▸ **Short problem**
Arrange all of the following lines as a numbered list, omitting any blank lines.

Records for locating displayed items
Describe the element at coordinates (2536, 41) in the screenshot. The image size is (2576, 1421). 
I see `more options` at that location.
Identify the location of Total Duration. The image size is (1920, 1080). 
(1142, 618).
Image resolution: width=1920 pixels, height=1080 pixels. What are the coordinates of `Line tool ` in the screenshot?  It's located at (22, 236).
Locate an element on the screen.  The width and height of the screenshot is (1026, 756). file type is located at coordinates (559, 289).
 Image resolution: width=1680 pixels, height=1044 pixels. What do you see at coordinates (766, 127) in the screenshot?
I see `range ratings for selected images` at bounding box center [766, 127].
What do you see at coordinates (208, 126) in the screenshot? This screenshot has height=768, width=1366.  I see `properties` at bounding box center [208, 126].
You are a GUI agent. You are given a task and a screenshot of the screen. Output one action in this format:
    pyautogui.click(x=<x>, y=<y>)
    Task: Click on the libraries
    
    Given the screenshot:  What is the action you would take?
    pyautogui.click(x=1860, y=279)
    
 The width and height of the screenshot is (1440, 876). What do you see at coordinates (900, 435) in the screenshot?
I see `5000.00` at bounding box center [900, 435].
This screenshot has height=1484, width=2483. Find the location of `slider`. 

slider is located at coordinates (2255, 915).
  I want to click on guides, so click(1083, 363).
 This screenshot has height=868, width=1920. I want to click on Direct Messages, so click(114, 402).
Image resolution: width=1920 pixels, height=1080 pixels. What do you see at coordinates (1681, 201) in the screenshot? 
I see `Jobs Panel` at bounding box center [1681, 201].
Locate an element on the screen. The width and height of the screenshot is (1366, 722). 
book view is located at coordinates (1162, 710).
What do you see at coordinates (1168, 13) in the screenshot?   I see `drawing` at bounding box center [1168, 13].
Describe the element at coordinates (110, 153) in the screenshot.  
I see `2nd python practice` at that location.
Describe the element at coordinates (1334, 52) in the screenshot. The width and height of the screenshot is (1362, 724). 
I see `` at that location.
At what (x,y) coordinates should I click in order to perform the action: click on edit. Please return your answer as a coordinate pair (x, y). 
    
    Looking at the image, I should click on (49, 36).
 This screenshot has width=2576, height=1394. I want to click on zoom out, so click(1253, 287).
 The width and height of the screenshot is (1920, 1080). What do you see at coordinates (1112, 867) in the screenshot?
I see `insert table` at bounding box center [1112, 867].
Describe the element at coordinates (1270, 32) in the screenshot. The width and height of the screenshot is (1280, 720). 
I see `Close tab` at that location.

▸ **Result for this exercise**
1. Describe the element at coordinates (2536, 41) in the screenshot. The image size is (2576, 1421). 
2. I see `more options` at that location.
3. Identify the location of Total Duration. The image size is (1920, 1080). 
4. (1142, 618).
5. Image resolution: width=1920 pixels, height=1080 pixels. What are the coordinates of `Line tool ` in the screenshot?  It's located at (22, 236).
6. Locate an element on the screen.  The width and height of the screenshot is (1026, 756). file type is located at coordinates (559, 289).
7.  Image resolution: width=1680 pixels, height=1044 pixels. What do you see at coordinates (766, 127) in the screenshot?
8. I see `range ratings for selected images` at bounding box center [766, 127].
9. What do you see at coordinates (208, 126) in the screenshot? This screenshot has height=768, width=1366.  I see `properties` at bounding box center [208, 126].
10. You are a GUI agent. You are given a task and a screenshot of the screen. Output one action in this format:
11.     pyautogui.click(x=<x>, y=<y>)
12.     Task: Click on the libraries
13.     Given the screenshot:  What is the action you would take?
14.     pyautogui.click(x=1860, y=279)
15.  The width and height of the screenshot is (1440, 876). What do you see at coordinates (900, 435) in the screenshot?
16. I see `5000.00` at bounding box center [900, 435].
17. This screenshot has height=1484, width=2483. Find the location of `slider`. 
18. slider is located at coordinates (2255, 915).
19.   I want to click on guides, so click(1083, 363).
20.  This screenshot has height=868, width=1920. I want to click on Direct Messages, so click(114, 402).
21. Image resolution: width=1920 pixels, height=1080 pixels. What do you see at coordinates (1681, 201) in the screenshot? 
22. I see `Jobs Panel` at bounding box center [1681, 201].
23. Locate an element on the screen. The width and height of the screenshot is (1366, 722). 
24. book view is located at coordinates (1162, 710).
25. What do you see at coordinates (1168, 13) in the screenshot?   I see `drawing` at bounding box center [1168, 13].
26. Describe the element at coordinates (110, 153) in the screenshot.  
27. I see `2nd python practice` at that location.
28. Describe the element at coordinates (1334, 52) in the screenshot. The width and height of the screenshot is (1362, 724). 
29. I see `` at that location.
30. At what (x,y) coordinates should I click in order to perform the action: click on edit. Please return your answer as a coordinate pair (x, y). 
31.     Looking at the image, I should click on (49, 36).
32.  This screenshot has width=2576, height=1394. I want to click on zoom out, so click(1253, 287).
33.  The width and height of the screenshot is (1920, 1080). What do you see at coordinates (1112, 867) in the screenshot?
34. I see `insert table` at bounding box center [1112, 867].
35. Describe the element at coordinates (1270, 32) in the screenshot. The width and height of the screenshot is (1280, 720). 
36. I see `Close tab` at that location.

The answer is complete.